Encyclique emblématique du Pape François, Laudato Si a été publiée en 2015. Elle est considérée comme l’un des documents les plus importants pour l’Église depuis le concile Vatican II.

Consacrée à l’importance de la lutte contre le changement climatique, l’encyclique exhorte à la sauvegarde de la « maison commune » tout en dénonçant les dérives du consumérisme à outrance. Adressée non seulement aux fidèles catholiques, mais aussi à « tous ceux qui habitent sur cette planète », le texte a eu un profond effet sur les grands rendez-vous climatiques l’ayant suivi comme les Accords de Paris.

Plus récemment, une deuxième encyclique papale a fait grand bruit. Magnifica Humanitas du Pape Léon XIV a placé l’Église catholique au cœur de la réflexion mondiale sur le développement débridé de l’intelligence artificielle. Comme l'observe le pape, l'IA est capable d'innovations merveilleuses au quotidien... Mais aussi susceptible de remplacer certaines activités humaines et de bouleverser profondément notre rapport au travail.

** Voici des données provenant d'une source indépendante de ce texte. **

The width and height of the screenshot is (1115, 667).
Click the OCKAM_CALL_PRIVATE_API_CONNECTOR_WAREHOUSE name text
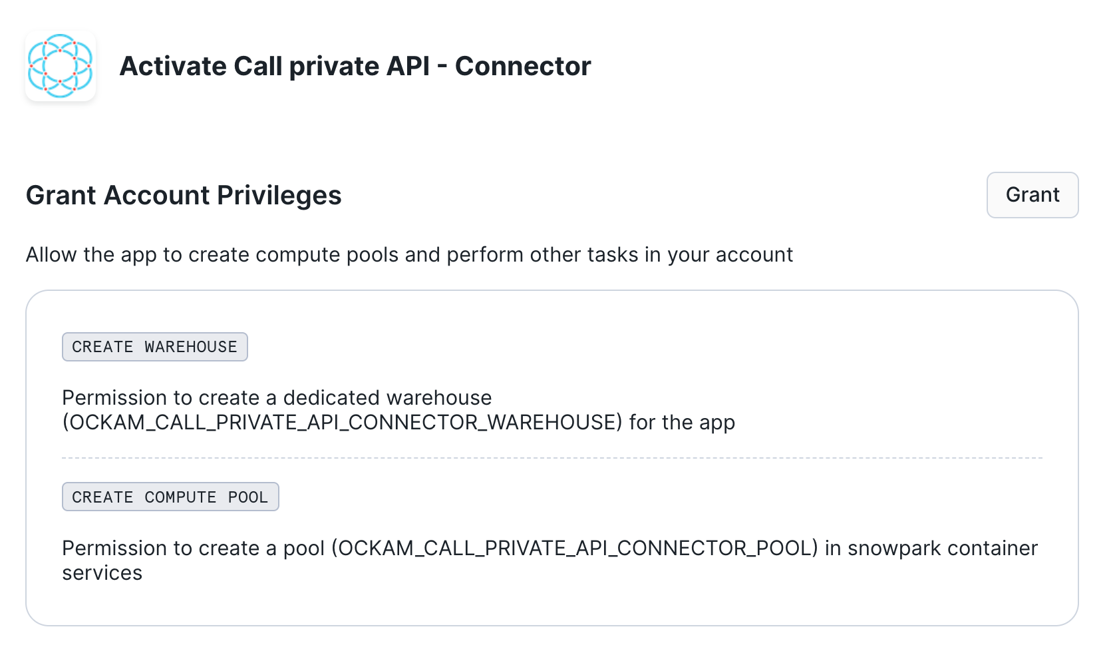click(343, 423)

Là encore, en s’interrogeant sur le rôle et la nature du développement technologique, le travail de Sœur Helen Alford illumine une pensée sociale chrétienne compatible avec la modernité. Loin des discours faisant de l'IA une force inévitable, elle appelle la société à en garder le contrôle. « La technologie n’est pas la science » rappelle-t-elle dans une interview. « La science est quelque chose que nous découvrons, elle concerne les principes et les lois de la nature. La technologie, comme la culture, est quelque chose que nous créons et dont nous avons le contrôle ! »

Magnifica Humanitas

La protection de la personne à l’ère de l’intelligence artificielle. Tout un programme, et une encyclique qui a marqué le début du pontificat de Léon XIV.

Le pape y adopte une position ferme sur le rôle de l’intelligence artificielle dans notre société, s’inquiétant notamment de la soumission de l’humain à la technologie comme une nouvelle forme d’esclavage. Son appel à « désarmer » l’intelligence artificielle a résonné loin au-delà de l’Église, en observant que le développement actuel des nouvelles technologies relève d’une culture du pouvoir et de la domination plutôt que de la fraternité et l’humanité.

Selon la chercheuse, l’émergence de l’intelligence artificielle met nos sociétés face à un choix crucial. Non pas celui d’un « arrêt » de l’IA, un impossible retour en arrière, mais celui du rôle fondamental du développement. Dans ses travaux, elle s'oppose deux modèles du développement technologique. Le premier serait « technocentrique », un monde dans lequel la machine occupe la place centrale, contraignant la société à s’y adapter. Elle préfère imaginer un modèle technologique centré sur l'humain. La technologie devient alors une force mise au service de vies « plus riches, plus épanouissantes ».

En construisant les méthodes pratiques qui peuvent nous mener à un développement technologique collaboratif au service de la société, le travail de Sr Helen Alford est une ressource pour tous ceux qui souhaitent penser un avenir humaniste.